Acompañados por el equipo de acogimiento familiar, Relaf tuvo una reunión de intercambio de experiencias con tres familias de acogimiento de la ciudad de Ushuaia:

Pety, Elida y Nelida son tres mamas de acogimiento, cada una con una historia llena de amor y compromiso con los niños que están bajo su cuidado y con hermosos recuerdos de los tantos otros que han pasado por sus casas. Las tres están casadas, y tienen hijos. Todos los miembros de sus familias, las apoyan y hacen que esta experiencia sea posible.

Pety y Elida fueron las “voces experimentadas” del encuentro. Pety hace años que acoge a una adolescente y a  sus tres hijos de 3 y 4 años, y de 6 meses, pero ya ha acogido a otras adolescentes con las que aún al día de hoy sigue en contacto, como referente afectiva.

Elida, por su parte, hace más de 15 años que es mamá de acogimiento. Con su familia, han decidido acoger únicamente bebés, y lo hacen con mucha dedicación y entusiasmo. Cuentan la satisfacción que sienten cuando los bebés que acogen se van de su casa para ir a su familia de origen o una familia adoptiva y relata lo importante que es para el bebé que haya una interacción fluida entre ambas familias.  Actualmente están cuidando una hermosa beba.

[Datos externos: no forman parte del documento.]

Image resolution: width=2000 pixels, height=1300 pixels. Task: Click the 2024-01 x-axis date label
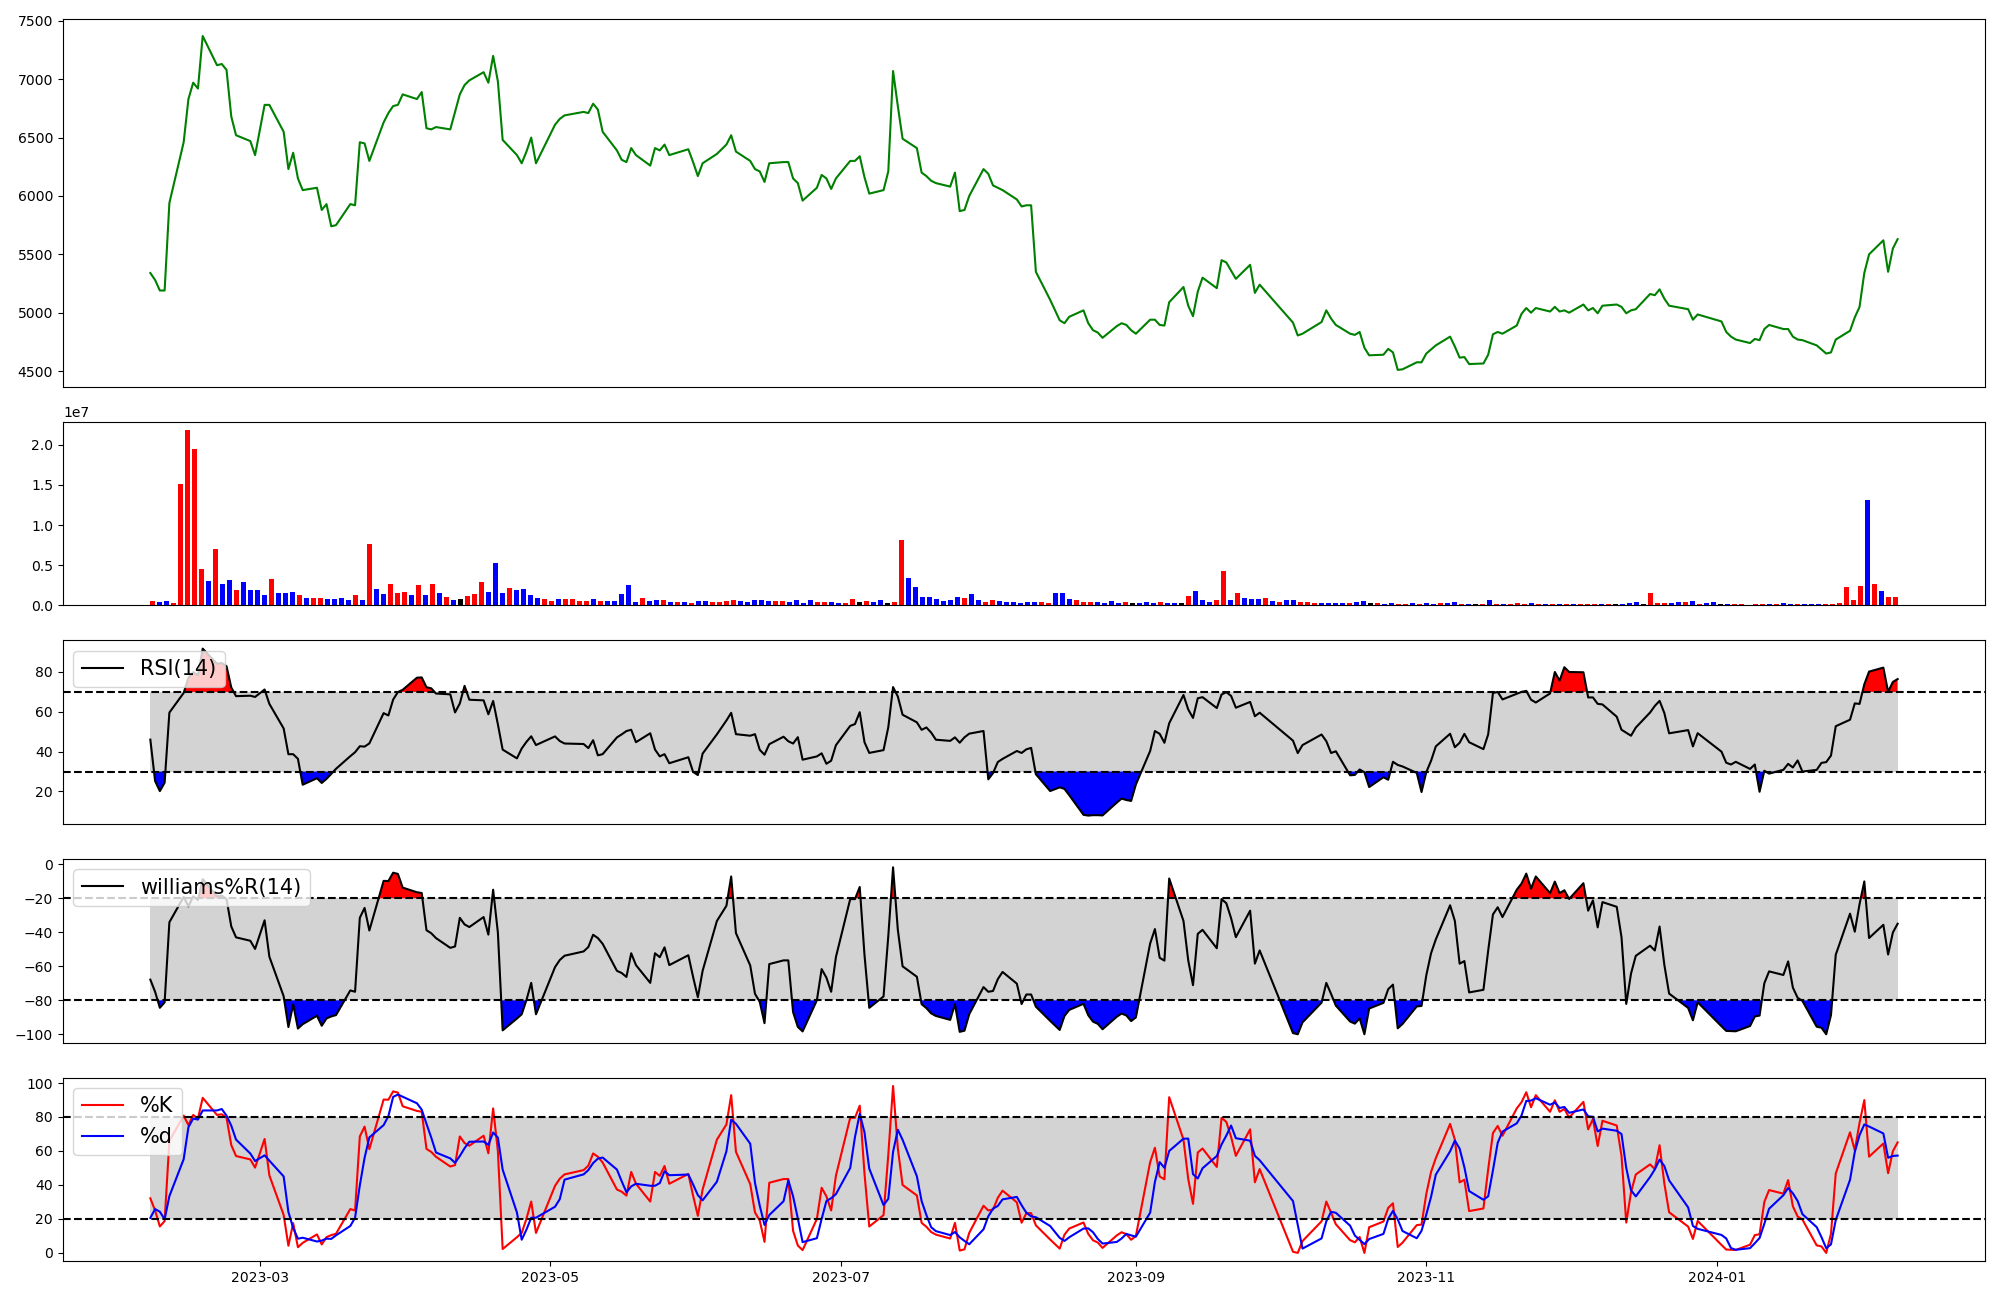1717,1277
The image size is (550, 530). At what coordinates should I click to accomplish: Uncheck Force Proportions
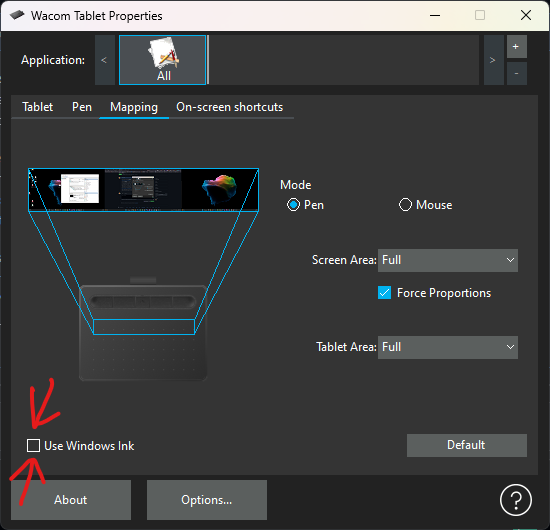point(384,293)
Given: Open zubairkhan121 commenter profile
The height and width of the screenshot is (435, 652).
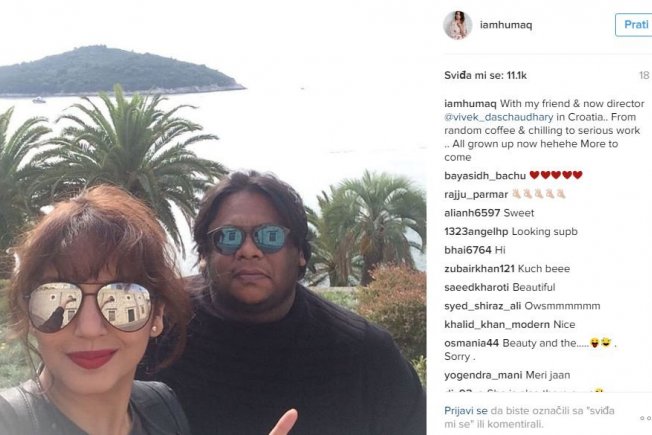Looking at the screenshot, I should tap(479, 269).
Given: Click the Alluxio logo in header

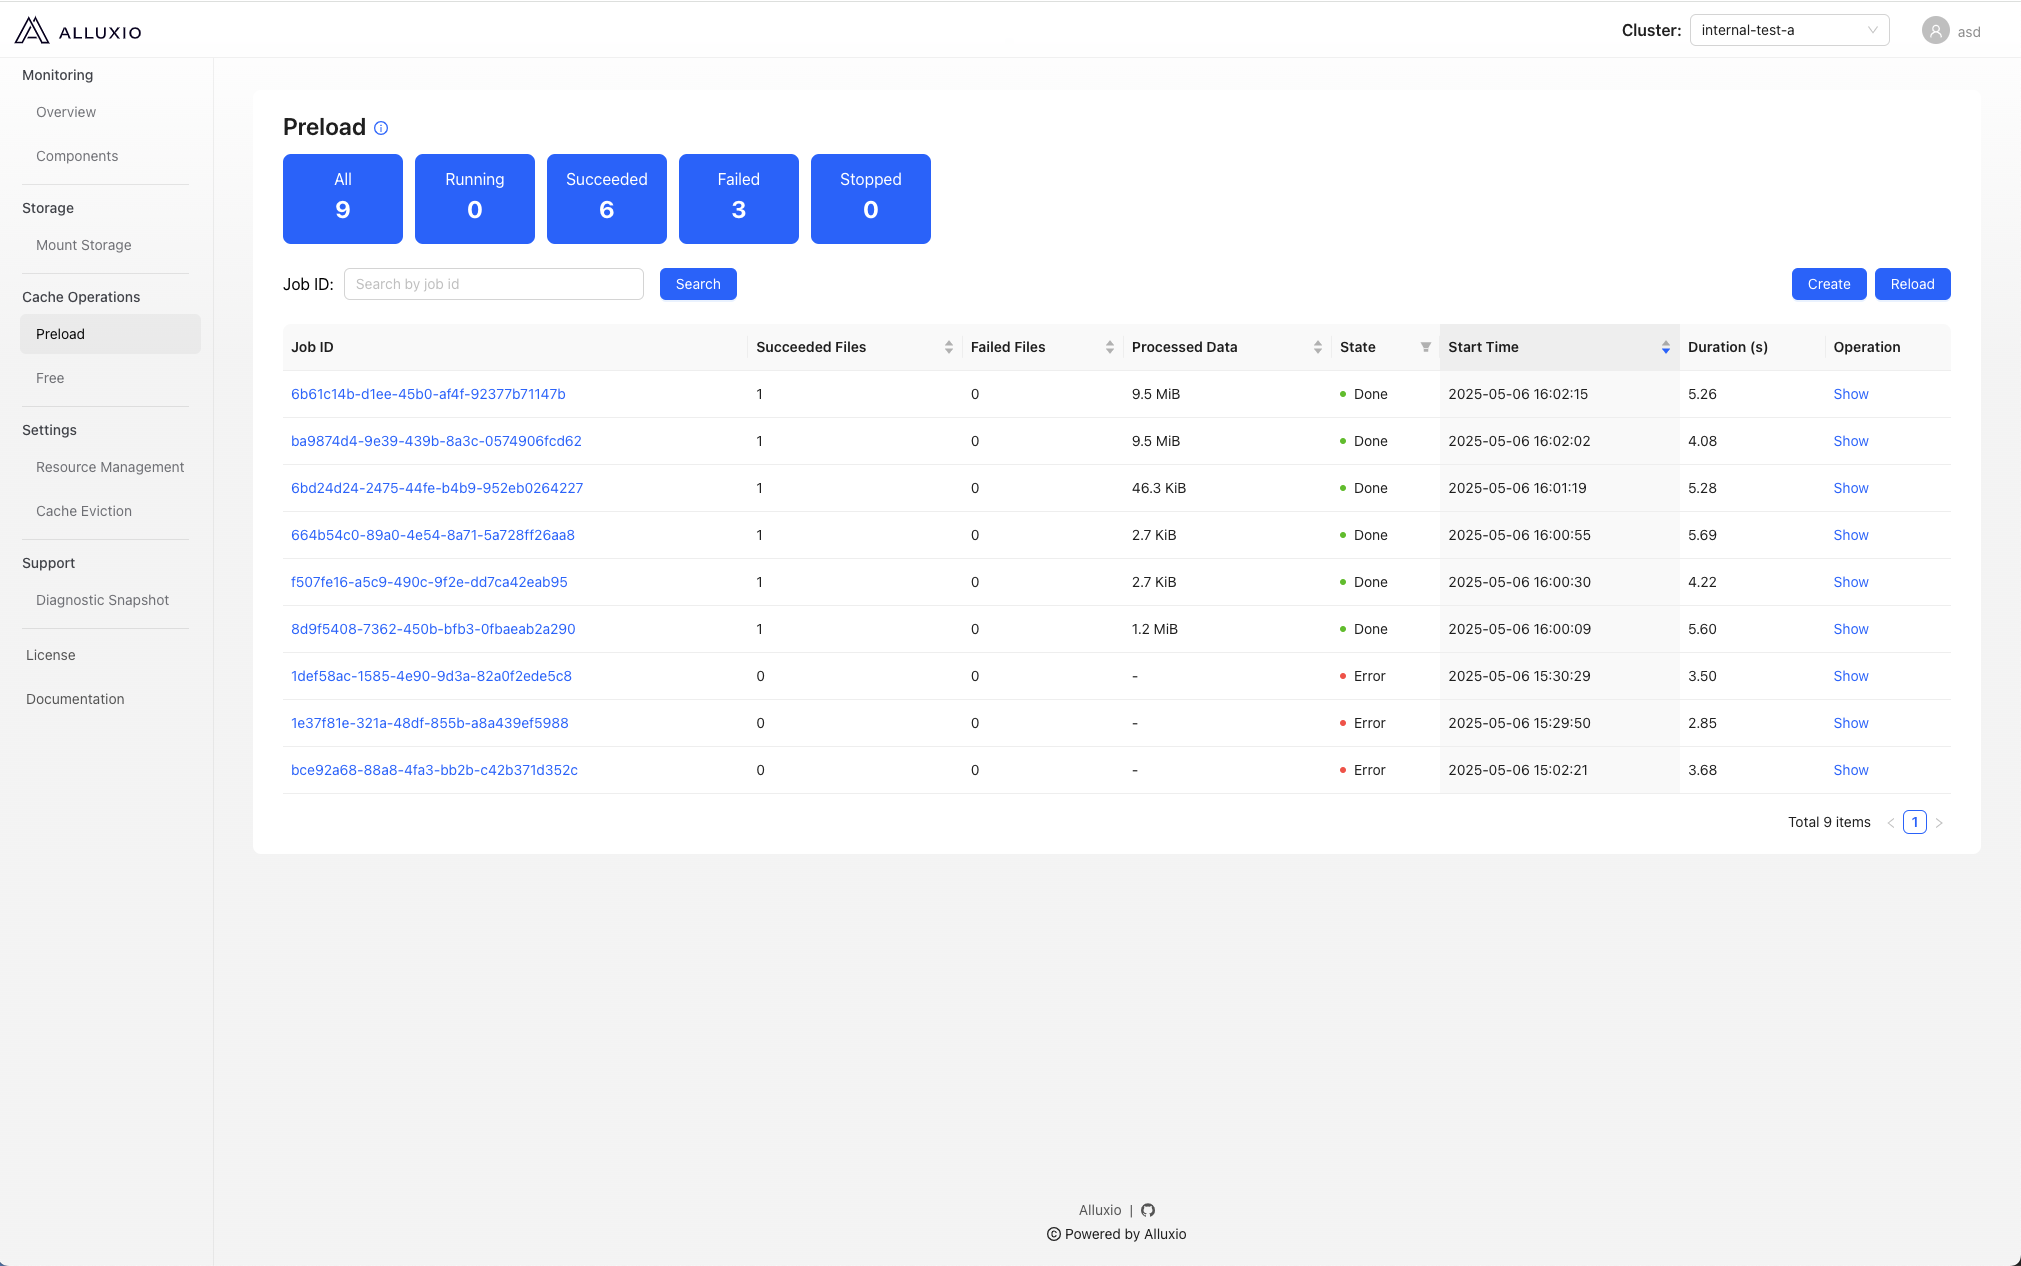Looking at the screenshot, I should pos(78,31).
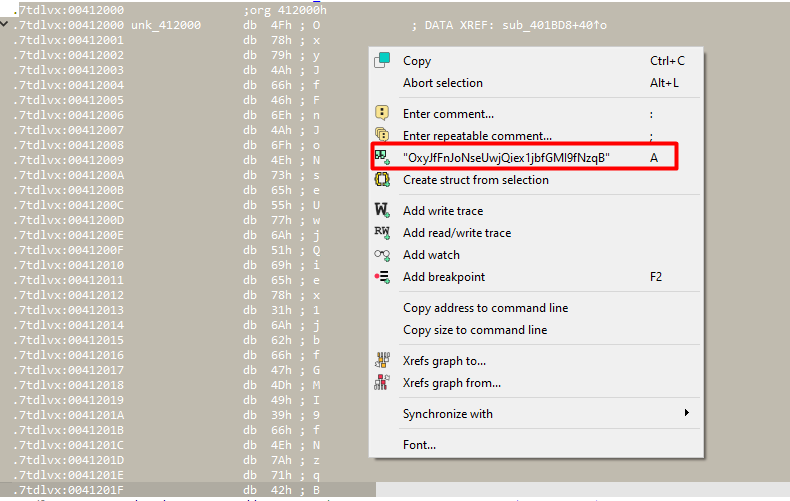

Finalmente, Nélida se convirtió en familia de acogimiento sin planificarlo, como ella dice, la vida la puso en ese lugar. Acoge a un bebé de un vecino. El señor, además, tiene otros hijos a quienes Nelida cuida durante el día. Aunque repentina, la experiencia para Nelida es muy positiva. El lazo que ha establecido con el bebé hace que hoy ella manifieste que va a cuidar de él hasta que sea necesario, sin importar cuánto tiempo sea valorando la necesidad de un buen cuidado para él.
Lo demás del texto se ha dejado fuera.